## Required action 1
Quote the stretch from "Last spring was" through "a local university." in the passage about life going sideways below.
## Required action 2
Decide whether each statement agrees with the passage about life going sideways below, answering yes or no and quoting the deciding words: (a) The book was first released on Amazon last spring. (b) The class on loss and grief was taught to undergraduate students. (c) A worrisome phone call in the middle of the night is given as one way plans get flipped.
---------- Passage shown ----------
We all experience moments where life suddenly goes sideways. These are the times where we think we are headed in one direction, anticipating how the day or the upcoming week or month or year will unfold. But then, something flips those plans upside down. It might be a worrisome phone call that awakens us in the middle of the night. Or when something interferes with our career aspirations. A relationship explodes. A loved one is given a scary health diagnosis. A promising opportunity evaporates. Someone dies. Or, how the COVID virus has de-railed so many of the expectations and plans we had for 2020.
Last spring was exhilarating. When my book, When Grief Descends: Suffering, Consolation, and the Book of Job, was first released on Amazon last spring it became a #1 bestseller in 11 categories. I participated in a number of forums and podcasts that allowed me to promote and discuss the book. I wrote guest posts for a number of blogs. And I was honored to teach a class on loss and grief and the Book of Job to a doctoral divinity class at a local university.
---------- The data ----------
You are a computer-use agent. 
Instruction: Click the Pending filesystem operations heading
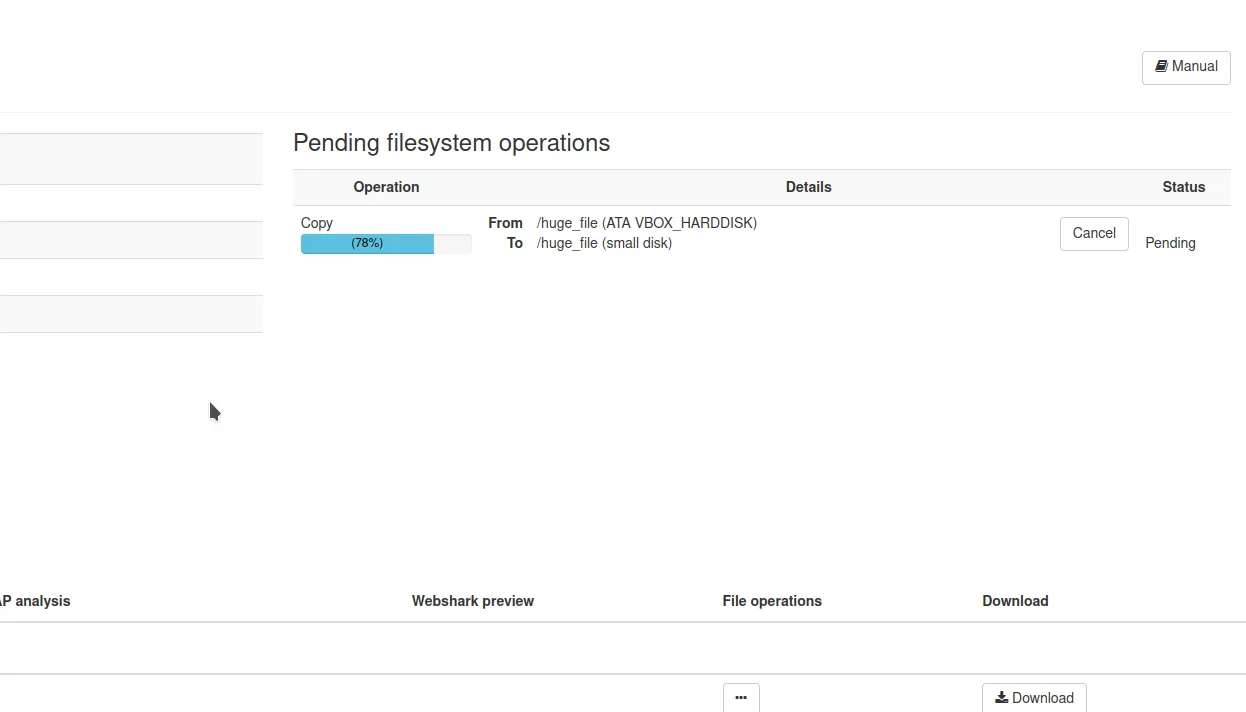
----------
## Output 1
Last spring was exhilarating. When my book, When Grief Descends: Suffering, Consolation, and the Book of Job, was first released on Amazon last spring it became a #1 bestseller in 11 categories. I participated in a number of forums and podcasts that allowed me to promote and discuss the book. I wrote guest posts for a number of blogs. And I was honored to teach a class on loss and grief and the Book of Job to a doctoral divinity class at a local university.

## Output 2
(a) Yes: "was first released on Amazon last spring"
(b) No: "to a doctoral divinity class at a local university"
(c) Yes: "It might be a worrisome phone call that awakens us in the middle of the night."